NEW YORK: Longtime Ketchum executive Marv Gellman died on Monday, following a five-year battle with advanced leukemia.
Gellman had worked at Ketchum since 2003, most recently as VP and director of media relations in the firm’s New York tech practice.
Ketchum CEO Rob Flaherty said he had known Gellman for more than three decades. They both graduated from Syracuse University and worked together at Burson-Marsteller before Ketchum. Flaherty noted that "all of Ketchum is mourning" Gellman’s death and will sorely miss him.
"[Gellman] was loved by his colleagues and valued by his clients," said Flaherty. "He was a consummate media relations pro, often most excited about the toughest stories to place. He was the kindest, nicest, most optimistic guy you could be around."
Nick Ragone, chief marketing and communications officer at Ascension and a former Ketchum executive, concurred, adding that Gellman particularly relished the tough pitches--the ones that nobody wanted.
"The highest compliment I can give [Gellman] – and everyone that has ever worked with him will agree – is that he was a ‘pros pro’ when it came to media relations," said Ragone. "Nobody loved pitching media more than he did."
Gellman’s career spanned positions at General Electric, Burson-Marsteller, and his own firm, Gellman Public Relations, according to his LinkedIn account.
While at General Electric, Gellman was responsible for automotive PR for the company’s chemical and metallurgical division. He opened the first automotive public relations office for GE as part of its effort to position its plastics and silicone products in the automotive industry, according to Gellman’s LinkedIn profile.

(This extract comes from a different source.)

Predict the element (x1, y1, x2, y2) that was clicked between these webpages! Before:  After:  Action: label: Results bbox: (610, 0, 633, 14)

He also worked at CBS radio affiliate WIBX, in Utica, New York, writing and announcing local and national news.
Gellman left behind a wife and four sons he was "so proud of," added Flaherty. A big rock and roll fan, Gellman was also in a celebrated garage rock band from the 1960s called The Beach Nuts that competed with Bruce Springsteen's early band The Castilles in battle of the band competitions on the Jersey Shore.
"His love of music--particularly his own music--was contagious," said Ragone.
Flaherty added that Gellman was "incredibly brave" over the past five years as he battled and beat advanced leukemia twice, enduring two stem-cell transplants.
"His will to live and grace in the face of such odds were absolutely incredible," said Flaherty.